## [Article]

Thursday, July 23, 2009
Wednesday, July 22, 2009
It's been a while since I posted an Indian recipe, but it's something I come back to quite frequently, as I did tonight. Here's what I love about Indian food:
- Complex spices and flavors ... and lots of onion
- Fresh and inexpensive ingredients, especially if you make it vegetarian, which I usually do
- Contrasts - mild rice, spicy curry, cool raita
However, today I took it easy somewhat. I put together the dal early in the afternoon, just heating it and adding the final seasoning mix right before dinner. The veggie curry with a pre-blended biryani spice mix was an easy one that I made up out of my head (so ok, it is probably inauthentic). We had plain white rice from the rice cooker. So I got brave and tried making naan for the first time. Here's how it all went.
First I made the dal, called this in my "A Little Taste of India" recipe book:
Parippu (a red lentil dal)
(edited with my substitutions and notes)
1 c. red lentils (masoor dal)
1 shallot, diced [recipe called for onion here but I was out of onions at this stage ... had to run out later in the afternoon and grab some]
1 large, ripe tomato, peeled and diced
1 c. coconut milk (save the rest from your can)

## [Supplied records]
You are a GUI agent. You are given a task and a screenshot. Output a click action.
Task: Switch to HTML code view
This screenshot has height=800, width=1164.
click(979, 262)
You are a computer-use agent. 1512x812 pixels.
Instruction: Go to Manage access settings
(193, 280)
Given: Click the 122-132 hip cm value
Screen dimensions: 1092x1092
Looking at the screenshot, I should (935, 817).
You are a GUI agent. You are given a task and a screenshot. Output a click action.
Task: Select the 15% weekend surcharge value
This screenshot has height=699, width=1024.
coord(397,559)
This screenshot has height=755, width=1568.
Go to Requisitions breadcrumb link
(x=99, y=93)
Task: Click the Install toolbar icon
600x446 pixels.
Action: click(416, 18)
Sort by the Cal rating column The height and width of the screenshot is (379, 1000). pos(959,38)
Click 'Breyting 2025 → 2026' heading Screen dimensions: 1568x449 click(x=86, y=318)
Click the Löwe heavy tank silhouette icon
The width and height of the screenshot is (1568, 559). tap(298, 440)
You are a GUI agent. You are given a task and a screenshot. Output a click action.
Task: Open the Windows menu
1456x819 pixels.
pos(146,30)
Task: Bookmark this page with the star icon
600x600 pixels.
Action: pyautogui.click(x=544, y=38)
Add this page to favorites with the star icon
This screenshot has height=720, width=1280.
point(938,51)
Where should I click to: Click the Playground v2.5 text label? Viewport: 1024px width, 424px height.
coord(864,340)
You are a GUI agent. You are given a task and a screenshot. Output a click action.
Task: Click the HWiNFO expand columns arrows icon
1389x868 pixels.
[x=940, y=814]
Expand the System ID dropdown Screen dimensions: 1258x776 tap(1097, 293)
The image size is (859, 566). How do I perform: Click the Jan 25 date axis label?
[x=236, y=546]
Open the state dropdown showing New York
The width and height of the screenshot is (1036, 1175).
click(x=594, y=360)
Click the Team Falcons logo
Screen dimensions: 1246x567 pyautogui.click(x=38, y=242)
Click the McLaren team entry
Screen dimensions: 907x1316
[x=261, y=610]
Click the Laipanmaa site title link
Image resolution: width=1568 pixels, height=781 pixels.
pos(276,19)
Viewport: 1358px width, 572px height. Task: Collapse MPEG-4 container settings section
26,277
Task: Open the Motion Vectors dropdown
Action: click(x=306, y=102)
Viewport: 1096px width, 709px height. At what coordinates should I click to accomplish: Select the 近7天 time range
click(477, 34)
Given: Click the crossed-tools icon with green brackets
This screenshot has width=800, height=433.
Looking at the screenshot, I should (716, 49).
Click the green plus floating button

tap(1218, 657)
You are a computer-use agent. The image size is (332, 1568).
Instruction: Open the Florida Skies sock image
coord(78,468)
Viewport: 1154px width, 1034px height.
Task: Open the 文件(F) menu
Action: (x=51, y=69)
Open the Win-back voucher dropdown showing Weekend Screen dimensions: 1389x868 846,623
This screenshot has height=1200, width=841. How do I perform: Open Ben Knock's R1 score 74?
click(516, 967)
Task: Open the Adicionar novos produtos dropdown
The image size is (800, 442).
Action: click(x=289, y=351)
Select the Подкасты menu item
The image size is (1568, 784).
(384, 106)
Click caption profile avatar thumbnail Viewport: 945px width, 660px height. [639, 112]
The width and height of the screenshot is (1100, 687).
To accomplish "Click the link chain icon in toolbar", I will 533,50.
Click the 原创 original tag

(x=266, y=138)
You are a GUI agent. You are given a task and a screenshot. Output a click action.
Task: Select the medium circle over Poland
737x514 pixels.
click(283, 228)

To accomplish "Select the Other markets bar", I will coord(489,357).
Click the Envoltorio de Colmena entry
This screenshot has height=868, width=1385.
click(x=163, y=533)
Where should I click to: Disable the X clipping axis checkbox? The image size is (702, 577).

## [Actions to take]
A - Count the lines of the rows that contain the word "showing" and give only the number.
B - Pick up the blog post about cooking an Indian dinner of dal, curry and naan right after its last line and keep writing it.

## [Answers to the problems]
A - 2

B -
[recipe calls for two green chilies, chopped; I omitted them in hopes of winning over my children]
1/4 tsp. ground turmeric
1/2 tsp. ground cumin
1/2 tsp. ground coriander
2 c. water
1 tbsp. olive oil [recipe calls for 2 tbsp. oil]
1/2 tsp. mustard seeds [recipe calls for black mustard seeds but I only had yellow so I used them]
1 tsp. ground cumin [recipe calls for whole cumin seeds, which are not in my pantry]
1 onion, halved and then sliced lengthwise
10 curry leaves [I omitted; if you think I am going on a search for curry leaves in a small town in central California with four kids in tow you are crazier than I am]
Combine all items in first group of ingredients in a medium-sized, heavy bottomed saucepan and stir. Bring to a boil. Reduce heat to simmer. Cook about 25 minutes or until lentils are cooked to a soft mush. They will lose their shape. If needed, you may add another 1/2 c. of water.
You may remove from heat and hold at this point until just before serving.
Before serving, place lentils on low heat. Place oil in skillet or small saucepan over medium heat and heat until it sizzles when a few drops of water are added. Add mustard seeds [and cumin seeds if you have whole ones] and cover until seeds pop. You might want to shake the pan as if you were making popcorn on the stove, to avoid the seeds burning. Add onion, curry leaves if you have them, and cumin if you are using ground cumin at this point. Cook over low heat, stirring occasionally, until onions are well caramelized (golden brown). Add entire mixture, scraping out pan, to simmering lentils. Season with salt to taste and cook 5 more minutes.
After you set your lentils aside in the early afternoon, start the ...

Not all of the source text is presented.